## Source document
────────────────
# Wierd Looking, Trumpet Fish



## jaw-jacker69 (Oct 3, 2007)

Have you seen many of these? This Trumpet Fish ate a herring and fought well. This was caught yesterday 06/03/12. It is my first time catching one. Yes, he was released after photo. :rockon:


----------



## aquatic argobull (Mar 2, 2009)

Cool! Never heard of it


----------



## Chris V (Oct 18, 2007)

Not being a smartass, but that's actually a cornet fish. They a very closely related to a trumpetfish but are more slender and have a larger tail


----------



## Aquahollic (Sep 24, 2009)

I'm surprised no one has said that it was a deformed Ballyhoo due to BP.


----------



## Ultralite (Oct 1, 2007)

is this Fred? (Jaw-Jacker69)?

anyway, that's a weird looking fish...


----------



## jaw-jacker69 (Oct 3, 2007)

Trumpet, Trombone, Cornet; name may have been a little off, but still was surprising.


----------



## jaw-jacker69 (Oct 3, 2007)

Ultralite said:


> is this Fred? (Jaw-Jacker69)?
> 
> anyway, that's a weird looking fish...


 Hey Mike, yes it is me and it has been a longtime since I have signed in. Good to be back. I'm still fishing and loving it. Hope all is well.


----------



## Ultralite (Oct 1, 2007)
────────────────
## Recorded information
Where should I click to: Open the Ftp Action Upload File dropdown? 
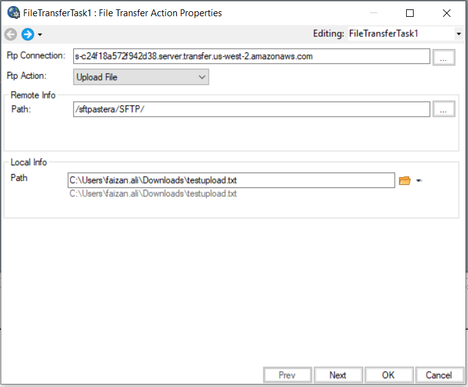tap(141, 77)
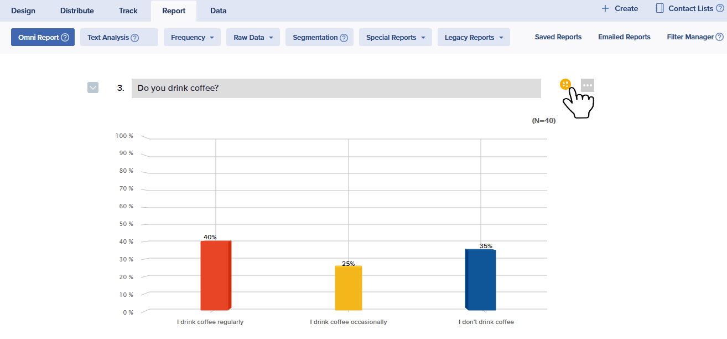
Task: Click the Text Analysis help icon
Action: click(134, 38)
────────────────
## Actions to take
a - List every distinct username that appears in a post header of the trumpet fish forum thread.
b - Resume the forum thread about the trumpet fish from the point where it stops.

## Answers to the tasks
a - jaw-jacker69, aquatic argobull, Chris V, Aquahollic, Ultralite

b -
jaw-jacker69 said:


> Hey Mike, yes it is me and it has been a longtime since I have signed in. Good to be back. I'm still fishing and loving it. Hope all is well.


good to see you back Fred...one of the nicest guys you'll ever meet...

we're doing fine and still out here on "granola point"...


----------



## Reel Mccoy (Dec 30, 2009)

I caught one about 2 years ago and had to look it up to see the species. Was most definitely a surprising catch though.


----------



## Sequoiha (Sep 28, 2007)

Hey Fred, whats up,, good to see ya back, cool looking fish.. must have been a blast..


----------



## cablechris (May 3, 2011)

That is a crazy looking fish. Thanks for sharing


----------



## SHunter (Jun 19, 2009)

Never caught one on a hook but I have seen on a dive in the Carribean. I have to agree that it is a weird looking fish. .


----------



## traqem (Mar 10, 2009)

I've seen them on lots of dives, but have never seen anyone catch one anywhere ever.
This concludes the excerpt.